Record extracts →

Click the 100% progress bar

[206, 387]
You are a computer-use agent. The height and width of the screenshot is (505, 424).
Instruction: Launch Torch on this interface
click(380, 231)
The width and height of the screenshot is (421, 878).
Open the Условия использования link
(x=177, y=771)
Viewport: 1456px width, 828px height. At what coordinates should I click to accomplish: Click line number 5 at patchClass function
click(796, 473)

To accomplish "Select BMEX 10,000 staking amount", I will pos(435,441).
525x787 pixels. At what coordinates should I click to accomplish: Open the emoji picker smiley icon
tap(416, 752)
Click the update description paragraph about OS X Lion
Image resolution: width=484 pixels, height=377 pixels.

Aim of the task → Format all of the material above as a Markdown table with a No. column numbering the rows and a Text column holding each line, leaving out blank lines.

Solution →
| No. | Text |
|---|---|
| 1 | Click the 100% progress bar |
| 2 | [206, 387] |
| 3 | You are a computer-use agent. The height and width of the screenshot is (505, 424). |
| 4 | Instruction: Launch Torch on this interface |
| 5 | click(380, 231) |
| 6 | The width and height of the screenshot is (421, 878). |
| 7 | Open the Условия использования link |
| 8 | (x=177, y=771) |
| 9 | Viewport: 1456px width, 828px height. At what coordinates should I click to accomplish: Click line number 5 at patchClass function |
| 10 | click(796, 473) |
| 11 | To accomplish "Select BMEX 10,000 staking amount", I will pos(435,441). |
| 12 | 525x787 pixels. At what coordinates should I click to accomplish: Open the emoji picker smiley icon |
| 13 | tap(416, 752) |
| 14 | Click the update description paragraph about OS X Lion |
| 15 | Image resolution: width=484 pixels, height=377 pixels. |